BEGIN EXTRACT

# Weevil drinking from drop of water (pic)



## EWTC (Aug 7, 2010)

Last weekend I sat down and built a flash diffuser using foamcore, white paper and white duct tape. I wanted something that would be super quick to set-up with the flash mounted directly onto the camera hotshoe (I am a big believer in the KISS principle). The working distance for my 35mm macro lens is only 3.5 cm when is focussed to maximum (1:1) magnification, so I needed a diffuser that would effectively light a subject at that distance. 

The new diffuser is strong but extremely light, and fits snugly on the flash (and cost pennies to make). The photo below of a weevil taking a drink of water was the first picture I took using it. I’m very pleased with the result. Of course it helps that I was photographing such a pretty insect! 

I don’t know if anyone would be interested, but I posted diagrams and instructions for making a similar diffuser on my blog. 

Cheers,
EC
www.macrocritters.wordpress.com


P6170307 weevil re edit2 copyright ernie cooper 2013_filtered by ernie.cooper, on Flickr


----------



## Ashok (Dec 11, 2006)

That's an amazing photo

Looked at your photostream, there's some great photos in there. wow!


----------



## the_deeb (Mar 19, 2009)

Great picture and great blog. I really like your light diffuser idea.


----------



## Zorfox (Jun 24, 2012)

Your photography is stunning! I think you've done this before lol


----------



## pinkman (May 16, 2013)

just wow. very cool, i enjoy stuff like this.

END EXTRACT
BEGIN ENTRIES PROVIDED

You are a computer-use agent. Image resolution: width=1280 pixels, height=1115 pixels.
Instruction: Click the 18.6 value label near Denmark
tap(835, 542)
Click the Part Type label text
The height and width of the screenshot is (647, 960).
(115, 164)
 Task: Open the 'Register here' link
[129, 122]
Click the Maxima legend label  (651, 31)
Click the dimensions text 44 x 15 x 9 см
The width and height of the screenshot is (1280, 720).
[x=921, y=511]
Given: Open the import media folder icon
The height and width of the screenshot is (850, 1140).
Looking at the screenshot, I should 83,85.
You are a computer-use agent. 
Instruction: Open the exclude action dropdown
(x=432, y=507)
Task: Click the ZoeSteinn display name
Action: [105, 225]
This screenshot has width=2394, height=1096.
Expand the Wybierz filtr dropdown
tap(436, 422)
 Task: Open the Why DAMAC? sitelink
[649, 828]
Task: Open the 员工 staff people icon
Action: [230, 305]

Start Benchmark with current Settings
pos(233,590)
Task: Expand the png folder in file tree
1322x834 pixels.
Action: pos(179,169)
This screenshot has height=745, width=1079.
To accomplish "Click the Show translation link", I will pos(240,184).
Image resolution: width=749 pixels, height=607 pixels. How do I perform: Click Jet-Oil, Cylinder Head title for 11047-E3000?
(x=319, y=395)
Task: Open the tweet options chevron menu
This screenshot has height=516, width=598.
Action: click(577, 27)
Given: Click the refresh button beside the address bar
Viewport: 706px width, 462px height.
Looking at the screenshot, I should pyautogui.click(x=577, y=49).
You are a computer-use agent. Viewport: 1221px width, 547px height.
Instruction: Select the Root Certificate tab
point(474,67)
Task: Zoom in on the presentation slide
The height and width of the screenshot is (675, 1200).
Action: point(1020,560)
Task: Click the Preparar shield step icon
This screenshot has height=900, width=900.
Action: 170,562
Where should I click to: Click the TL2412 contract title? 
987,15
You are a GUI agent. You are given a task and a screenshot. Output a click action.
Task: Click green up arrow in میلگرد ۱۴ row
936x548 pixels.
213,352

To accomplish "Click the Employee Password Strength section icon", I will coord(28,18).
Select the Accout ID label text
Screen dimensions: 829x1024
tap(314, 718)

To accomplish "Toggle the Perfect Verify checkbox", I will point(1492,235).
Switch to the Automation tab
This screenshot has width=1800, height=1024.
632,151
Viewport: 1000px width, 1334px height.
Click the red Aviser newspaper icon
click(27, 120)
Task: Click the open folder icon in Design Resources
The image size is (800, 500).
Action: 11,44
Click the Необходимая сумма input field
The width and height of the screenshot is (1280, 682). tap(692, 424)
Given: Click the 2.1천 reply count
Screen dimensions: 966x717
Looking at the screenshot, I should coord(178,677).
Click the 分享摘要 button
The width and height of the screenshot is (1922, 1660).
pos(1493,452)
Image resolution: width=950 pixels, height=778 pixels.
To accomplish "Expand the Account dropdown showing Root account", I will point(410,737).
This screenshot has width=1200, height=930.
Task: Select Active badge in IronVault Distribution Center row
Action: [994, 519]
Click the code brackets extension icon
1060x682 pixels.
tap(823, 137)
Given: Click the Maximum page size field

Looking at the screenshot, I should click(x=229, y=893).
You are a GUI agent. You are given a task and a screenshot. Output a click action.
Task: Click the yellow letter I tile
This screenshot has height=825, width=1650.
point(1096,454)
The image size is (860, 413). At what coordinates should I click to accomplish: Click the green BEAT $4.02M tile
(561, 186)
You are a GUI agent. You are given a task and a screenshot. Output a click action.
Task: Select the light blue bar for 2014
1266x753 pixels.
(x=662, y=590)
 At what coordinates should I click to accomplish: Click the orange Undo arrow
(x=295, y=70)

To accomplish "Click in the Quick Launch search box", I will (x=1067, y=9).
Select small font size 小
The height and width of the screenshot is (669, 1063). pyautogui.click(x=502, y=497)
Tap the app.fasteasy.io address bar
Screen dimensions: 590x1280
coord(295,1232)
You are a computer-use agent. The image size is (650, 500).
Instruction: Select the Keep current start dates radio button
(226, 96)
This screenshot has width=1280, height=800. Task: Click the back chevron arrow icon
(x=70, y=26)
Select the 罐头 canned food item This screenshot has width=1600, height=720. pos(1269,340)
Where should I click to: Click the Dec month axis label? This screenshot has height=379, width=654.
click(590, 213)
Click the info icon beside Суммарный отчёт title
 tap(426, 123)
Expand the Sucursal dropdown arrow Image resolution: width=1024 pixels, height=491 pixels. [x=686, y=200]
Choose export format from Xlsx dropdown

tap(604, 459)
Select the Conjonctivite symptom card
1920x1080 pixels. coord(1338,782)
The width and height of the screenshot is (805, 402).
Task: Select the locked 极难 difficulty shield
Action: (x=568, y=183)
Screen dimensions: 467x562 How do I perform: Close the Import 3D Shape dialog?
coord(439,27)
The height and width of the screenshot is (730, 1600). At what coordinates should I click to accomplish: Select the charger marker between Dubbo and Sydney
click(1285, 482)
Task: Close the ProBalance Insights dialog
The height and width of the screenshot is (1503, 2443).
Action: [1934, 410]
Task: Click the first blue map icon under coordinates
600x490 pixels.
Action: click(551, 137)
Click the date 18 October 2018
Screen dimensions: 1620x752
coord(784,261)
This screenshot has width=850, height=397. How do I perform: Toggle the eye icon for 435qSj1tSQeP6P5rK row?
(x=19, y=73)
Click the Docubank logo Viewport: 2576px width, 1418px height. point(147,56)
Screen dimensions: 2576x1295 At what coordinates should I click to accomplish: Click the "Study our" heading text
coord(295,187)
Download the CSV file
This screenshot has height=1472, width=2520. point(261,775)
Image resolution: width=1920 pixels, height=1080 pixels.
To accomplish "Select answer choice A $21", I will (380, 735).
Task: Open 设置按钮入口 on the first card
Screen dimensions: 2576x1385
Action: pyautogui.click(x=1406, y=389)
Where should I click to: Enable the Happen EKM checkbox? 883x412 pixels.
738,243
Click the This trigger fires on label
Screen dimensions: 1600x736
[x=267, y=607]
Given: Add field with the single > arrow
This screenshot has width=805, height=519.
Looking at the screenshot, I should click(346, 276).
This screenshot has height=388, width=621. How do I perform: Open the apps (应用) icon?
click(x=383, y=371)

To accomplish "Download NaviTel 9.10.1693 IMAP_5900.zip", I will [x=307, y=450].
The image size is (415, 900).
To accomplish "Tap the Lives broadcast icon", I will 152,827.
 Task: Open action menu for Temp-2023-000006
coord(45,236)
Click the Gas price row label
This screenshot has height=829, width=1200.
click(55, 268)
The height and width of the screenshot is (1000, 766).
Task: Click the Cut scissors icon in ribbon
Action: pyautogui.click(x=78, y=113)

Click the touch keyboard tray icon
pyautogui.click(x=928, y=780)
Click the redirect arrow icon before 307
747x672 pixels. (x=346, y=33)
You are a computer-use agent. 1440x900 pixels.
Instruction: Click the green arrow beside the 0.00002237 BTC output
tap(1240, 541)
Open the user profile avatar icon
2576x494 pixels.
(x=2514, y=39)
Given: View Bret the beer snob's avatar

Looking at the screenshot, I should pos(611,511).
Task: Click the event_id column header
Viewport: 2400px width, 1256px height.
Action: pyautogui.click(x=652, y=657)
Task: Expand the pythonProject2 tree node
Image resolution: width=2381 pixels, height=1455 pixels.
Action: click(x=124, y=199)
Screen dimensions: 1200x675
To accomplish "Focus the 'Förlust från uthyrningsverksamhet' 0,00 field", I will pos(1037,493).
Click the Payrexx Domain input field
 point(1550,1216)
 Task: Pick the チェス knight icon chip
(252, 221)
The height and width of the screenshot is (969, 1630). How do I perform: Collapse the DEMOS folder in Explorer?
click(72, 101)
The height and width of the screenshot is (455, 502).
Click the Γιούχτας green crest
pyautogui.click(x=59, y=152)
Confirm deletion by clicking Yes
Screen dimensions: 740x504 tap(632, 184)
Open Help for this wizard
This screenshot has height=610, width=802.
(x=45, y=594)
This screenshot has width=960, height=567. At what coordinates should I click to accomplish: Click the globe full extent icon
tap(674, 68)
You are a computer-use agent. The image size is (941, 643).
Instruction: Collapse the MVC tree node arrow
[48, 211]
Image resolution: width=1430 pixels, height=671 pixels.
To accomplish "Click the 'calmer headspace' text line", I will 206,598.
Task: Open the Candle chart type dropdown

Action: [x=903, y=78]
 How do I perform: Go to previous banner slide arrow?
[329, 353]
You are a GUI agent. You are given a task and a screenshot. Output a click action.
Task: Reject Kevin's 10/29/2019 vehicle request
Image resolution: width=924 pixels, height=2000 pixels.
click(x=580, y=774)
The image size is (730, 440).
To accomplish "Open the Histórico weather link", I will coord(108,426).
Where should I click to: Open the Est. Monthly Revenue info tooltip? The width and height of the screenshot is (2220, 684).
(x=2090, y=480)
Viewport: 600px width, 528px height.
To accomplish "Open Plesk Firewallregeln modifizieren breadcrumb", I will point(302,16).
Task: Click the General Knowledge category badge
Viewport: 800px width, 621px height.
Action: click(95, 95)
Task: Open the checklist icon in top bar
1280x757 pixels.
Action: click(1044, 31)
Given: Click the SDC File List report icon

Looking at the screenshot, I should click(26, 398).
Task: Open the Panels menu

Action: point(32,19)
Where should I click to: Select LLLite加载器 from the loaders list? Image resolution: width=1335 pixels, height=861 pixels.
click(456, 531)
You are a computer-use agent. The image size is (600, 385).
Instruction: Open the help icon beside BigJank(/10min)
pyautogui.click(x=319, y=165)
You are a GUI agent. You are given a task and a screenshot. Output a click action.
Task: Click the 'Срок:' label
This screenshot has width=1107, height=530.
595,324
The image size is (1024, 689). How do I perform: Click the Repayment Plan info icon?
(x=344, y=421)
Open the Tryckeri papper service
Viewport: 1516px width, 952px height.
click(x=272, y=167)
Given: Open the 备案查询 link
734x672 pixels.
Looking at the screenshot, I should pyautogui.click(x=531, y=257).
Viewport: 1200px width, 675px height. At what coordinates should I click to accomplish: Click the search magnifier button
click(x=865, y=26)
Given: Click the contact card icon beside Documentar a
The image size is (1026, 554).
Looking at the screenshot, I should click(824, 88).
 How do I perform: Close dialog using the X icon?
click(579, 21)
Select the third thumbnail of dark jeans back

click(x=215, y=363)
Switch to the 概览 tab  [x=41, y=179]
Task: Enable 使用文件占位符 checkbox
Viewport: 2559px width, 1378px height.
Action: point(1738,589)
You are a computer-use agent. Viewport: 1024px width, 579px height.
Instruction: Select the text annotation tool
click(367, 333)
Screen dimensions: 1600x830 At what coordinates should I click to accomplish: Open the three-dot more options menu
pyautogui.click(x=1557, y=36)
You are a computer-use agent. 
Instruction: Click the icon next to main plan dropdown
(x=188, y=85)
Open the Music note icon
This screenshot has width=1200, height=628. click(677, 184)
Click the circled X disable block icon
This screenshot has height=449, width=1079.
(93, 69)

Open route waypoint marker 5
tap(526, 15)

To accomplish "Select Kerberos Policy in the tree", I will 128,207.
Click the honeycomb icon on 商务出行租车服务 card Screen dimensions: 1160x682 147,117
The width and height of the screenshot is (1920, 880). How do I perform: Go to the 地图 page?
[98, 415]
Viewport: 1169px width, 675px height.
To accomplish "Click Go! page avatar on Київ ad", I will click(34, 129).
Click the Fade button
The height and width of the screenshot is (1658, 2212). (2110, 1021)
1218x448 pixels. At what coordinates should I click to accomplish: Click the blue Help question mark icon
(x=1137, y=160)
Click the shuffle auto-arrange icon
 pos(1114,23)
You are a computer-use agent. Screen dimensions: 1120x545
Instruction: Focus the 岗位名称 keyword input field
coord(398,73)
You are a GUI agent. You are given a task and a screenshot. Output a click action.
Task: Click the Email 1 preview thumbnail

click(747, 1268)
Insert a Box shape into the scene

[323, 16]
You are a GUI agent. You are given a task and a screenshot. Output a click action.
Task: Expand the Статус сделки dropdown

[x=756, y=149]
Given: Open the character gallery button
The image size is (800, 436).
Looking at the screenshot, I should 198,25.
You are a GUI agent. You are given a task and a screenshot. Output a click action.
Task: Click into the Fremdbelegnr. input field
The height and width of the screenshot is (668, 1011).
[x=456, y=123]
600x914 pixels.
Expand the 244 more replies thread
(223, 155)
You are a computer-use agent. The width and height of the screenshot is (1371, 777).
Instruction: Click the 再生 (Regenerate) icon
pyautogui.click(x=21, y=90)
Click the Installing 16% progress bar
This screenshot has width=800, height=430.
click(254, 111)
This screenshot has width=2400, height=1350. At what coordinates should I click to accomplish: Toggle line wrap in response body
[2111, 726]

END ENTRIES PROVIDED

▸ **GIVEN EXERCISE 1**
Render the entries as a Markdown table with the columns Row and Line, starting at the line that contains "I will 128,207." and going down through the last entry, with both ends included and blank lines skipped.
▸ **GIVEN EXERCISE 2**
Write the next part of the forum thread about the weevil photo and the homemade flash diffuser.
The forum thread and the entries were taken from unrelated sources.

▸ **RIGHT ANSWER 1**
| Row | Line |
|---|---|
| 1 | To accomplish "Select Kerberos Policy in the tree", I will 128,207. |
| 2 | Click the honeycomb icon on 商务出行租车服务 card Screen dimensions: 1160x682 147,117 |
| 3 | The width and height of the screenshot is (1920, 880). How do I perform: Go to the 地图 page? |
| 4 | [98, 415] |
| 5 | Viewport: 1169px width, 675px height. |
| 6 | To accomplish "Click Go! page avatar on Київ ad", I will click(34, 129). |
| 7 | Click the Fade button |
| 8 | The height and width of the screenshot is (1658, 2212). (2110, 1021) |
| 9 | 1218x448 pixels. At what coordinates should I click to accomplish: Click the blue Help question mark icon |
| 10 | (x=1137, y=160) |
| 11 | Click the shuffle auto-arrange icon |
| 12 |  pos(1114,23) |
| 13 | You are a computer-use agent. Screen dimensions: 1120x545 |
| 14 | Instruction: Focus the 岗位名称 keyword input field |
| 15 | coord(398,73) |
| 16 | You are a GUI agent. You are given a task and a screenshot. Output a click action. |
| 17 | Task: Click the Email 1 preview thumbnail |
| 18 | click(747, 1268) |
| 19 | Insert a Box shape into the scene |
| 20 | [323, 16] |
| 21 | You are a GUI agent. You are given a task and a screenshot. Output a click action. |
| 22 | Task: Expand the Статус сделки dropdown |
| 23 | [x=756, y=149] |
| 24 | Given: Open the character gallery button |
| 25 | The image size is (800, 436). |
| 26 | Looking at the screenshot, I should 198,25. |
| 27 | You are a GUI agent. You are given a task and a screenshot. Output a click action. |
| 28 | Task: Click into the Fremdbelegnr. input field |
| 29 | The height and width of the screenshot is (668, 1011). |
| 30 | [x=456, y=123] |
| 31 | 600x914 pixels. |
| 32 | Expand the 244 more replies thread |
| 33 | (223, 155) |
| 34 | You are a computer-use agent. The width and height of the screenshot is (1371, 777). |
| 35 | Instruction: Click the 再生 (Regenerate) icon |
| 36 | pyautogui.click(x=21, y=90) |
| 37 | Click the Installing 16% progress bar |
| 38 | This screenshot has width=800, height=430. |
| 39 | click(254, 111) |
| 40 | This screenshot has width=2400, height=1350. At what coordinates should I click to accomplish: Toggle line wrap in response body |
| 41 | [2111, 726] |

▸ **RIGHT ANSWER 2**
----------



## Da Plant Man (Apr 7, 2010)

Were there two? And if there was did you pick the lesser of the two weevils? :hihi:


Your photography is stunning. I am saving up for a decent full frame setup myself and can't wait to try some stuff like that.


----------



## EWTC (Aug 7, 2010)

Ashok said:


> That's an amazing photo
> 
> Looked at your photostream, there's some great photos in there. wow!


 
Thanks!
EC


----------



## EWTC (Aug 7, 2010)

Thanks everyone!


----------



## EWTC (Aug 7, 2010)

Da Plant Man said:


> Were there two? And if there was did you pick the lesser of the two weevils? :hihi:
> 
> 
> Your photography is stunning. I am saving up for a decent full frame setup myself and can't wait to try some stuff like that.


LOL!!! I wish I'd thought of that line! I just might need to use that...

EC


----------



## thelub (Jan 4, 2013)

Fantastic photography!


----------



## nofearengineer (Mar 20, 2013)

Un-frigging-believable.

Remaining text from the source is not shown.